Wearing a long gown with loose sleeves and elaborate embroidery while touring the ancient city wall of Xi’an, Wei Fangbing could easily pass for someone from the ancient times were it not for her smartphone.
Hailing from Northeast China’s Liaoning province, Wei is a devotee of hanfu, a type of traditional garment of the Han ethnic group. The early 20-something bought the eye-catching outfit well before her trip to Xi’an, a historical city in Northwest China best known for the Terracotta Warriors.
“On social media, I saw many people visited Xi’an wearing hanfu. They look very gorgeous,” she said. “The outfit’s retro style goes particularly well with Xi’an.”

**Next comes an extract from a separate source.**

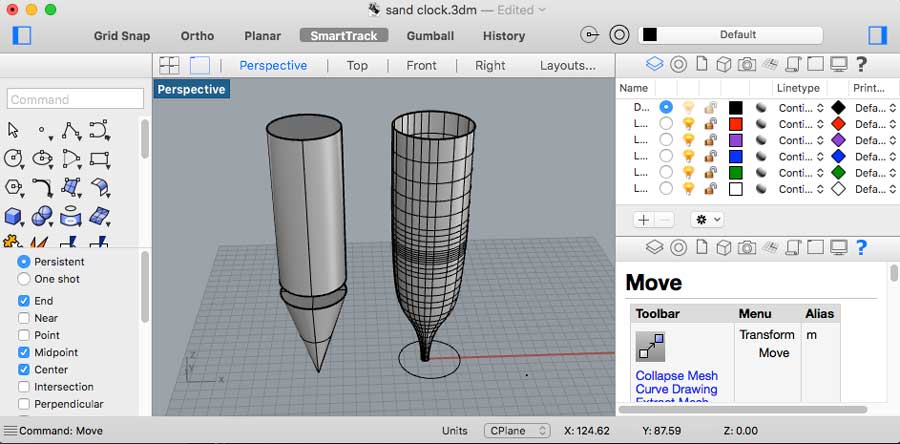
Task: Select the Circle drawing tool
Action: point(14,158)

Wei is among a growing number of young hanfu fans in China who have been charmed by the traditional attire’s unique design and the rich culture behind it.

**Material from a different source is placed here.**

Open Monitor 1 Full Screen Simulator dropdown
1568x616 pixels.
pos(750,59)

According to a report by Chinese consulting agency iiMedia Research, the number of hanfu enthusiasts in the country will have surged from 2.04 million in 2018 to 6.89 million by the end of this year, with over 70 percent of the fans being Generation Z-ers aged between 16 and 24.
The ongoing hanfu craze is certainly palpable. If you walk into parks and tourist spots in cities like Xi’an, Hangzhou China and Nanjing, chances are you will come across people dressed in hanfu taking selfies.
To tap into the fad, some tourist attractions have held hanfu-themed events and offered discounts and waivers for admission tickets to visitors wearing hanfu.
Last year, the ancient town of Xitang in East China’s Zhejiang province attracted some 187,000 tourists during its hanfu cultural week, including more than 86,000 visitors dressed in the traditional garment.
Zhu Keli, a researcher on new economy with the Development Research Center of the State Council, said the growing popularity of hanfu among Chinese young people arises from their increasing appreciation for traditional culture and their need to express their individuality.
The new economy and e-commerce platforms have further spurred the development of the niche market, Zhu said.
The report by iiMedia Research predicted the sales volume of China’s hanfu market to exceed 10 billion yuan (about $1.5 billion) this year.
The booming market has been attracting an increasing number of young, hanfu-loving entrepreneurs.
Wu Qiuqiao, 27, owns a shop on Taobao, China’s major online shopping platform, which mainly sells specially-designed hanfu for pet cats. Wu opened the shop in 2019 after quitting her previous job in Beijing to pursue her real interests — hanfu and cats.
“I was trying to do something different, and the idea of hanfu for cats is so original and combines my top two interests,” she said.
The novel idea has turned out a big success. To date, Wu’s shop has garnered over 16,000 followers on Taobao, with the highest monthly sales topping 70,000 yuan.
Wu said her main concerns when designing hanfu for cats are how to make the clothing more comfortable for the animals and how to retain the original flavor of hanfu.
“I’m happy that the special hanfu can win the hearts of so many cat owners,” she said.